# [SOLVED] Google Webpage Cannot Be Displayed



## Nathan_NCFC

Hi all..

A very good friend of mine has since last night had difficulty with loading up the Google search engine. Now, whenever it is accessed from the laptop in question, it gets a blank page saying Cannot display the webpage. This happens in Firefox, IE8 & IE9 and Google Chrome.

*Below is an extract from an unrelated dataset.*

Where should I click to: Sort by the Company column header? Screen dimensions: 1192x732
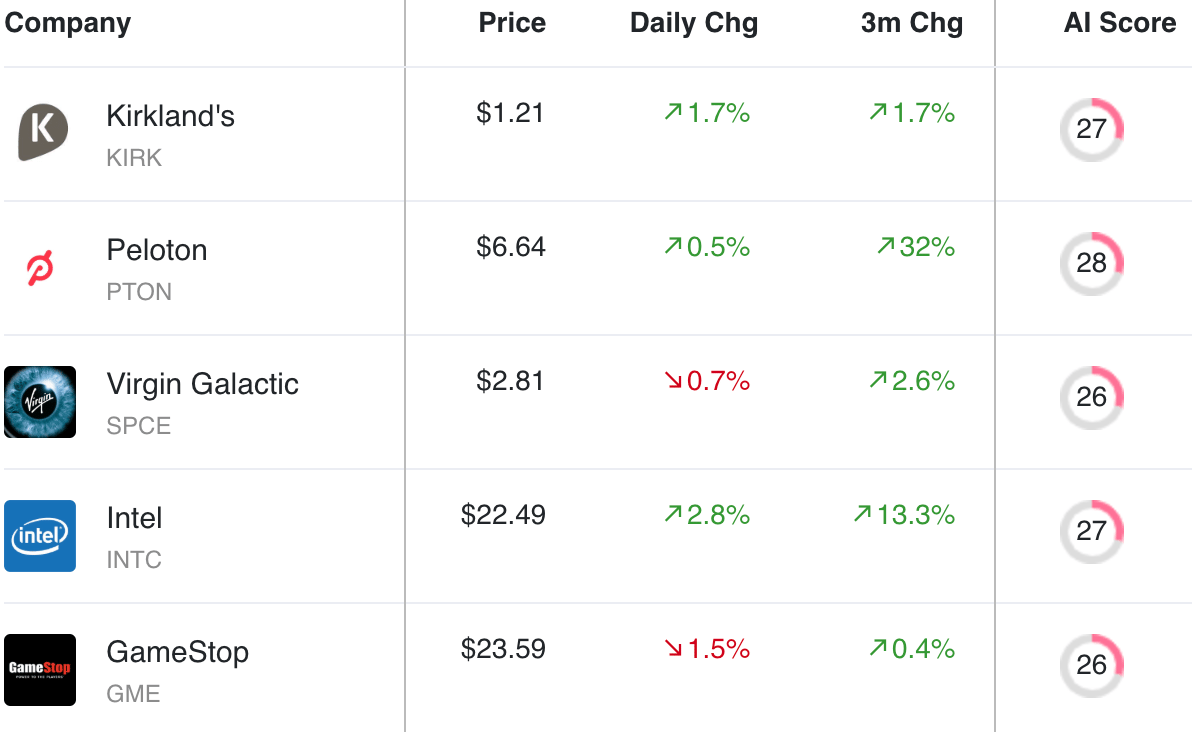(x=68, y=23)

What I have got him to try:

*Delete and clear cache in every browser, multiple times.
*Reset config settings under Advanced tab in Internet Explorer settings.
*Boot up the no add-ons version of Internet Explorer from System Tools and try it from there.
*Check the host file through: C:\ > Windows > System32 > Drivers > Etc. His file content when opened in notepad was identical to mine and his other laptop. Content was (without the quotations):

"*# Copyright (C) 1993-2009 Microsoft Corp.
#
# This is a sample HOSTS file used by Microsoft TCP/IP for Windows.
#
# This file contains the mappings of IP addresses to host names. Each
# entry should be kept on an individual line. The IP address should
# be placed in the first column followed by the corresponding host name.
# The IP address and the host name should be separated by at least one
# space.
#
# Additionally, comments (such as these) may be inserted on individual
# lines or following the machine name denoted by a '#' symbol.
#
# For example:
#
# 102.54.94.97 rhino.acme.com # source server
# 38.25.63.10 x.acme.com # x client host

# localhost name resolution is handled within DNS itself.
#	127.0.0.1 localhost
#	::1 localhost
"

* He has a 2nd laptop through same ISP and connects through the same home network, loads google fine. 
* I have gotten him to load google from the ip address url of : 74.125.45.99 and the site LOADS UP fine. However, once he tries to perform a search and the url changes back to the google. com... again, gets the webpage cannot be displayed error.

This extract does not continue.